Hi Patrick,
On Sat, Apr 23, 2022 at 3:52 AM Patrick Steinhardt ps@pks.im wrote:
This revert is in fact causing problems on my machine. I have a QCA9984, which exports two network interfaces. While I was able to still use one of both NICs for 2.4GHz, I couldn't really use the other card to set up a 5GHz AP anymore because all frequencies were restricted. This has started with v5.17.1, to which this revert was backported.
Reverting this patch again fixes the issue on my system. So it seems like there still are cards out there in the wild which have a value of 0x0 as their regulatory domain.
Quoting from your other mail:
My understanding was that no QCA modules *should* be shipped with a value of 0 in this field. The instance I'm aware of was more or less a manufacturing error I think, and we got Qualcomm to patch it over in software.
This sounds like the issue should've already been fixed in firmware, right?
See the original patch: https://git.kernel.org/linus/2dc016599cfa9672a147528ca26d70c3654a5423
"Tested with QCA6174 SDIO with firmware WLAN.RMH.4.4.1-00029."
That patch was only tested for QCA6174 SDIO, and the 6174 firmware has since been updated. So none of that really applies to QCA9984. I suppose your device was also not working before v5.6 either, and IIUC, according to Qualcomm your hardware is a manufacturing error (i.e., invalid country code).
I don't know what to tell you exactly, other than that the original patch was wrong/unnecessary (and broke various existing systems) so it should be reverted. I'm not quite sure how to fix the variety of hardware out there (like yours) that may be using non-conforming EEPROM settings. It would seem to me that we might need some more targeted way of addressing broken hardware, rather than changing this particular default workaround. I'm honestly not that familiar with this Qualcomm regulatory stuff though, so my main contribution was just to suggest reverting (i.e., don't break what used to work); I'm not as savvy on providing alternative "fixes" for you.

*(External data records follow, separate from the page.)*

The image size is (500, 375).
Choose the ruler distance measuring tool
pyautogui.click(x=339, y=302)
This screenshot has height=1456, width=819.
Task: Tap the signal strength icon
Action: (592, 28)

(That said: I *think* what's happening is that in the absence of a proper EEPROM code, ath drivers fall back to a default=US country code, and without further information to know you're compliant, regulatory rules disallow initiating radiation (such as, an AP) on 5GHz.)
I've added the relevant dmesg snippets though in case I'm mistaken:
With what kernel? That looks like pre-v5.17.1. The "broken" (post-5.17.1) logs might be a bit more informative.